В отчаянии я предложила отправить к Императору аэроплан. Может быть, таким образом удастся установить, где Он и что с Ним? Ее Величество поддержала мое предложение и, вызвав генерала Ресина, попросила его тотчас же выслать на Ставку самолет. Он согласился, но погода была неблагоприятной. Казалось, и природа против нас. Поднялась метель, небо потемнело, из туч валил снег, в печных трубах Дворца завывал ветер.
Около семи вечера во Дворец прибыл Великий князь Павел Александрович. Государыня была занята тем, что писала письма, чтобы передать их через офицеров Государю Императору, но Великого князя приняла не мешкая.
Их беседа состоялась в красной гостиной. Мы с Марией Николаевной находились в соседнем кабинете, и время от времени до нас доносился громкий голос Великого князя и возбужденные ответы Ее Величества. Мария Николаевна начала волноваться.
- Почему он кричит на Мама? - спросила Она. - Может быть, Мне следует выяснить, в чем дело, Лили?
- Нет, нет, - возразила я. - Лучше останемся здесь и будем сидеть тихо.
- Тогда вы оставайтесь, а Я пойду к себе, - ответила Великая княжна. - Не могу слышать, как Мама волнуется.
Едва Мария Николаевна ушла из кабинета, как дверь открылась. Появилась Государыня. Лицо искажено страданием, в глазах слезы. Она не шла, а скорее спотыкалась. Я бросилась к Ней, чтобы поддержать Государыню и проводить к письменному столу, расположенному в простенке между окнами. Она навалилась на стол и, взяв меня за руки, с мукой в голосе сказала:
- Отрекся!
Я не могла поверить своим ушам и стала ждать, что скажет Государыня еще. Она говорила так, что трудно было разобрать Ее слова. Наконец, Она произнесла - и тоже по-французски:
- Бедный... совсем там один... Боже! А сколько Он пережил! И Меня нет рядом, чтобы Его утешить. Боже, как мучительно знать, что Он совсем один!

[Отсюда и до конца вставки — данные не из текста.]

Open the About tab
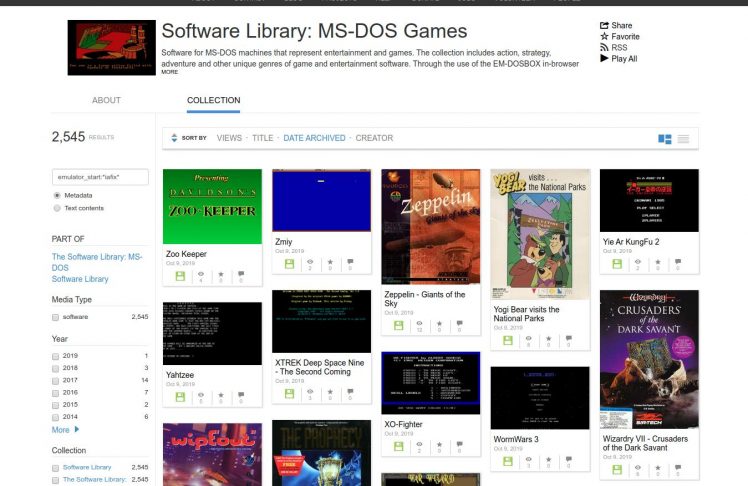[106, 101]
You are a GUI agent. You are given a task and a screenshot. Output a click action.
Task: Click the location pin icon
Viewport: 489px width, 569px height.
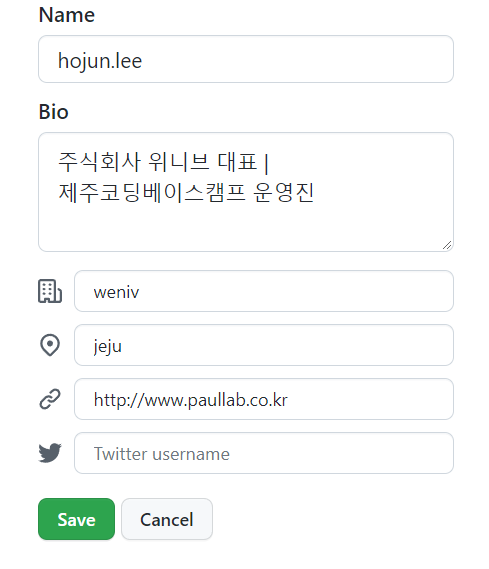pos(50,345)
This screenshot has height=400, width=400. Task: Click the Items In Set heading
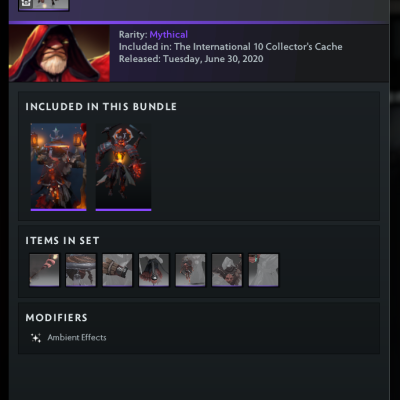pyautogui.click(x=62, y=241)
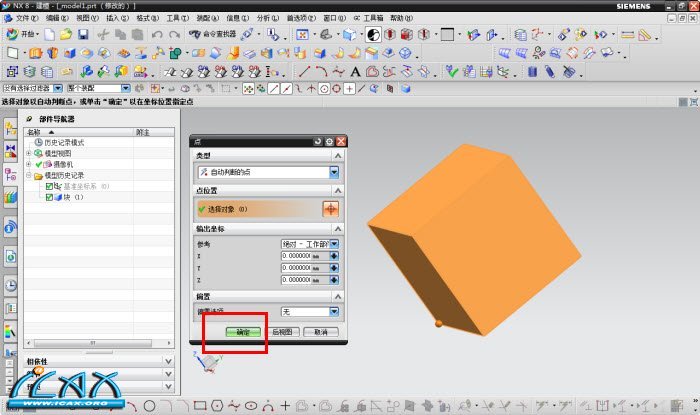
Task: Open the 帮助 menu
Action: tap(399, 18)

- Ваше Величество, мужайтесь! Не обращая на меня внимания, Государыня повторяла:
- Боже мой, как это мучительно... Совсем один! Я обняла Ее величество за плечи, и мы стали медленно прохаживаться взад и вперед по длинной комнате. Наконец, опасаясь за рассудок Государыни, я воскликнула:
- Ваше Величество - во имя Господа - но ведь Он жив!
- Да, Лили, - ответила Она, словно окрыленная надеждой. - Да, Государь жив.
- Я умоляю Вас, Ваше Величество, не падайте духом, не сдавайтесь, подумайте о Ваших Детях и о Государе!
Императрица посмотрела на меня с каким-то чуть ли не страдальческим выражением лица:
- Но Вы, Лили, что скажете Вы?
- Ваше Величество, я люблю Вас больше всего на свете.
-Я это знаю, Я вижу, Лили.
- Послушайте меня, Ваше Величество, напишите ему. Представьте себе, как Он обрадуется Вашему письму.
Я подвела Государыню к письменному столу, и Она опустилась в кресло.
- Пишите, дорогая моя, пишите, - твердила я. Кротко, как дитя, Она повиновалась мне, приговаривая при этом:
- Правда, Лили... как он будет рад.
Поняв, что я могу оставить Ее одну на несколько минут, я отправилась на поиски лейб-медика. Доктор Боткин дал мне успокоительного для Государыни. Но Она не пожелала принять лекарство, и лишь после того, как я проговорила: "Ради Него, Ваше Величество!" Государыня выпила микстуру.